*RECORDS SHOWN*.
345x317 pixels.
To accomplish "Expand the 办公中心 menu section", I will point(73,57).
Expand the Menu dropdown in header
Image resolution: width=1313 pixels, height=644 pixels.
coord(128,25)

*OBJECTIVE*.
Please convert the lines above into a numbered list, leaving out any blank lines.

*RESPONSE TO THE TASK*.
1. 345x317 pixels.
2. To accomplish "Expand the 办公中心 menu section", I will point(73,57).
3. Expand the Menu dropdown in header
4. Image resolution: width=1313 pixels, height=644 pixels.
5. coord(128,25)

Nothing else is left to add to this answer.